Hi George,
Like many results of using equations
– what you get out depends on what you put in {:>).
1st there is 42.41 BTU/min per
HP. So 42.41 *270 = 11450.7 BTU/Min - as you calculated – BUT (big but) that is the heat energy
needed to produce 270 HP – that is NOT
the waste heat energy you need to
get rid of. The amount you calculated is basically the heat
energy to produce 270 HP of mechanical work (turning the prop). What you
want to figure out is how much “waste”
heat you need to get rid of (that is - the heat energy not used to rotate the prop).
That waste heat is the
heat that has not/can not be used
to produce mechanical work. Waste heat is generally gotten rid of two
ways – out the exhaust stack and through convection (coolant and oil)
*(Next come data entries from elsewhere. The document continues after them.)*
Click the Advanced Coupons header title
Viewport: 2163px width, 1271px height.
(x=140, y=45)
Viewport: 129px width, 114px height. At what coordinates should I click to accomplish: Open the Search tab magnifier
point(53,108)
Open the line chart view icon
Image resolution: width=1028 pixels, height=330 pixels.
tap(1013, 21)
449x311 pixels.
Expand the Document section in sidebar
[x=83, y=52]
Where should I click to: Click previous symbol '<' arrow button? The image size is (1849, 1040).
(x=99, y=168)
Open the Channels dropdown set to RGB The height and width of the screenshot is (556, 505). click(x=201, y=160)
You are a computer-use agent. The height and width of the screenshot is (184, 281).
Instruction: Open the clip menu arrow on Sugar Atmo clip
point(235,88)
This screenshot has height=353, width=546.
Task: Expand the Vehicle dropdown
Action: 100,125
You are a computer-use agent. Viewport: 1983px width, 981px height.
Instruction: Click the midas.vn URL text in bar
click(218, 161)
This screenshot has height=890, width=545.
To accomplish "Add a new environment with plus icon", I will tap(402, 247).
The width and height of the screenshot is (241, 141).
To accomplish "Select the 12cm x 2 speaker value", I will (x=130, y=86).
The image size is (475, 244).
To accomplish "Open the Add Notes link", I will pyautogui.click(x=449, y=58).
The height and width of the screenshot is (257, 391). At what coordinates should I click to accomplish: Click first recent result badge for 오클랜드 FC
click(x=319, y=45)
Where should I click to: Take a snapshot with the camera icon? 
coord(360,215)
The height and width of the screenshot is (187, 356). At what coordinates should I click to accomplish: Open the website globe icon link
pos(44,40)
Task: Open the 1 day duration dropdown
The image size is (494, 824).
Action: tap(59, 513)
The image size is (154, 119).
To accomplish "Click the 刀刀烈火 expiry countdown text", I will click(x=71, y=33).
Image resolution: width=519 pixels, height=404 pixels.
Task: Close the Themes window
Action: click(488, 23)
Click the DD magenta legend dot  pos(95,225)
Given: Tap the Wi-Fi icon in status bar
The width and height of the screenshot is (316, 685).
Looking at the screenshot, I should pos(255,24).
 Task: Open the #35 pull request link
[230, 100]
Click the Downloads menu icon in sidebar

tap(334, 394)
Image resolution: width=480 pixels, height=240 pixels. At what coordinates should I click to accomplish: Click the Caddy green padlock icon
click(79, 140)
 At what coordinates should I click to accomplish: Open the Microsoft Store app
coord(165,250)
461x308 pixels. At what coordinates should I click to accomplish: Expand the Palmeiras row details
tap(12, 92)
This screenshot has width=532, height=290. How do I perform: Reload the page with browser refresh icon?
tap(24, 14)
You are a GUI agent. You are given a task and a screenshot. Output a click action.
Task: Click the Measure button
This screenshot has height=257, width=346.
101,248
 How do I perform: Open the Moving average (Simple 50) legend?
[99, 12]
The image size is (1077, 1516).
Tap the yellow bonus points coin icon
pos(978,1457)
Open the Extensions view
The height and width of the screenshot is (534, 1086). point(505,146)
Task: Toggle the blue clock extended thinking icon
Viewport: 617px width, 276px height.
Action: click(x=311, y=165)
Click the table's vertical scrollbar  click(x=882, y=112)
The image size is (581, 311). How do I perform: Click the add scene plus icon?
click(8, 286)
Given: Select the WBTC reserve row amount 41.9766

system in our engines. So you are primarily interested in how much heat
you must get rid of by convection (coolant and oil) systems.
Here is my method and how I got the 8288
BTU/min . Again, your calculation does gives you the amount of heat
energy in BTU that produces 270 HP - that heat has been used doing work
by your engine, however, that is NOT
the heat you are getting rid of through your coolers –.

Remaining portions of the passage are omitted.